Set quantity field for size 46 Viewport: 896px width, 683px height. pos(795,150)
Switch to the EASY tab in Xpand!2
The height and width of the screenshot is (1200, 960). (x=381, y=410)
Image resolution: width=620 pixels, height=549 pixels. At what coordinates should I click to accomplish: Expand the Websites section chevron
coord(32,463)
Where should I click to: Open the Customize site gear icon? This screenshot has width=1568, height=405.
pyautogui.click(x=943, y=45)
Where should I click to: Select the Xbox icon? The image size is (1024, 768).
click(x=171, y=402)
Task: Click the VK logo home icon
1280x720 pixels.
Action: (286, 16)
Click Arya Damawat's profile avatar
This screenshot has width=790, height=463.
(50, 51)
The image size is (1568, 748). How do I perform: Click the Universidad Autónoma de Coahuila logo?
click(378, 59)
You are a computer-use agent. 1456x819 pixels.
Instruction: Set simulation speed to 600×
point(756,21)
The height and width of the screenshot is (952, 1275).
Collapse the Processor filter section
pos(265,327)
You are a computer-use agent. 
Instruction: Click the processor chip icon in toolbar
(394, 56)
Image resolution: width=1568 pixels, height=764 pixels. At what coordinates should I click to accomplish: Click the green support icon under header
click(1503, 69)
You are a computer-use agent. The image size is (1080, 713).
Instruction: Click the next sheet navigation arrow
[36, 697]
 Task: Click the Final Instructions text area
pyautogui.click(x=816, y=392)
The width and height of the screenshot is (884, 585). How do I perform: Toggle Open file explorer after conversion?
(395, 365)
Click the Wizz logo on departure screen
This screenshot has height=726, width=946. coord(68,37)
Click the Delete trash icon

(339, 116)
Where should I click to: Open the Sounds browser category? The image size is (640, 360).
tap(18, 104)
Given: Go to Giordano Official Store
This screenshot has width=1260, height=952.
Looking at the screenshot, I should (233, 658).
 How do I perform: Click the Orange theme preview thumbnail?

════════

Some lines in the data above hold the string "computer". Find and copy each of them.

You are a computer-use agent. 1456x819 pixels.
You are a computer-use agent. 
You are a computer-use agent. The image size is (1080, 713).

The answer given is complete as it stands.